▶ _EXERCISE DESCRIPTION_: Copy each entry below exactly as it reads.

Items listed in a dataset

:::::

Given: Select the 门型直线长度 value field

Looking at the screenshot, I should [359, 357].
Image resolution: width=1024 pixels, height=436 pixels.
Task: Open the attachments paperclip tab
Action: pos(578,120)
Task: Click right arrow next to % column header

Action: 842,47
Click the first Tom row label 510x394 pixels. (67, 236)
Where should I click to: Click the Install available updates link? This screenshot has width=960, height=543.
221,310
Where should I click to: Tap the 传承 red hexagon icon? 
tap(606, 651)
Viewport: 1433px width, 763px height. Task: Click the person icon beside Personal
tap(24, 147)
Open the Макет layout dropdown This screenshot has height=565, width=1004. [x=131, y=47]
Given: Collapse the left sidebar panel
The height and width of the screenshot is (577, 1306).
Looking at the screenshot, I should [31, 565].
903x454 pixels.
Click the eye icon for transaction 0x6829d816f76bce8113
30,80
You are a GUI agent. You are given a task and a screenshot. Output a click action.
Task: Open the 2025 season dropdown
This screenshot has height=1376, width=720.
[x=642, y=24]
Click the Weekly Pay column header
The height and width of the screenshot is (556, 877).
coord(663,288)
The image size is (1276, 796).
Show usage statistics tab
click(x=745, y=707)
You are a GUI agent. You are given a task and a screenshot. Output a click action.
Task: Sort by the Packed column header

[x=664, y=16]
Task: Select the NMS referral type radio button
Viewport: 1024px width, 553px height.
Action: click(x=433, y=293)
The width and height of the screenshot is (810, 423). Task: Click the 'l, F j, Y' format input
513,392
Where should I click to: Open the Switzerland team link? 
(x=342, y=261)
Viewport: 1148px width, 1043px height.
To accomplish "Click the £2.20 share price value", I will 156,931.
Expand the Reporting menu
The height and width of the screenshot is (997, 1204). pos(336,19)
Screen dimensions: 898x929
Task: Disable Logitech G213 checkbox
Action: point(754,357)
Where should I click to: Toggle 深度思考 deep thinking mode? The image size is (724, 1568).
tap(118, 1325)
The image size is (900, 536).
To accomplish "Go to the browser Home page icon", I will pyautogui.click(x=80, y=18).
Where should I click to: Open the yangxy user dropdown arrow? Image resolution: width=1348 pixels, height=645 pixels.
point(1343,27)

:::::

▶ _ANSWER AREA_:
Given: Select the 门型直线长度 value field

Looking at the screenshot, I should [359, 357].
Image resolution: width=1024 pixels, height=436 pixels.
Task: Open the attachments paperclip tab
Action: pos(578,120)
Task: Click right arrow next to % column header

Action: 842,47
Click the first Tom row label 510x394 pixels. (67, 236)
Where should I click to: Click the Install available updates link? This screenshot has width=960, height=543.
221,310
Where should I click to: Tap the 传承 red hexagon icon? 
tap(606, 651)
Viewport: 1433px width, 763px height. Task: Click the person icon beside Personal
tap(24, 147)
Open the Макет layout dropdown This screenshot has height=565, width=1004. [x=131, y=47]
Given: Collapse the left sidebar panel
The height and width of the screenshot is (577, 1306).
Looking at the screenshot, I should [31, 565].
903x454 pixels.
Click the eye icon for transaction 0x6829d816f76bce8113
30,80
You are a GUI agent. You are given a task and a screenshot. Output a click action.
Task: Open the 2025 season dropdown
This screenshot has height=1376, width=720.
[x=642, y=24]
Click the Weekly Pay column header
The height and width of the screenshot is (556, 877).
coord(663,288)
The image size is (1276, 796).
Show usage statistics tab
click(x=745, y=707)
You are a GUI agent. You are given a task and a screenshot. Output a click action.
Task: Sort by the Packed column header

[x=664, y=16]
Task: Select the NMS referral type radio button
Viewport: 1024px width, 553px height.
Action: click(x=433, y=293)
The width and height of the screenshot is (810, 423). Task: Click the 'l, F j, Y' format input
513,392
Where should I click to: Open the Switzerland team link? 
(x=342, y=261)
Viewport: 1148px width, 1043px height.
To accomplish "Click the £2.20 share price value", I will 156,931.
Expand the Reporting menu
The height and width of the screenshot is (997, 1204). pos(336,19)
Screen dimensions: 898x929
Task: Disable Logitech G213 checkbox
Action: point(754,357)
Where should I click to: Toggle 深度思考 deep thinking mode? The image size is (724, 1568).
tap(118, 1325)
The image size is (900, 536).
To accomplish "Go to the browser Home page icon", I will pyautogui.click(x=80, y=18).
Where should I click to: Open the yangxy user dropdown arrow? Image resolution: width=1348 pixels, height=645 pixels.
point(1343,27)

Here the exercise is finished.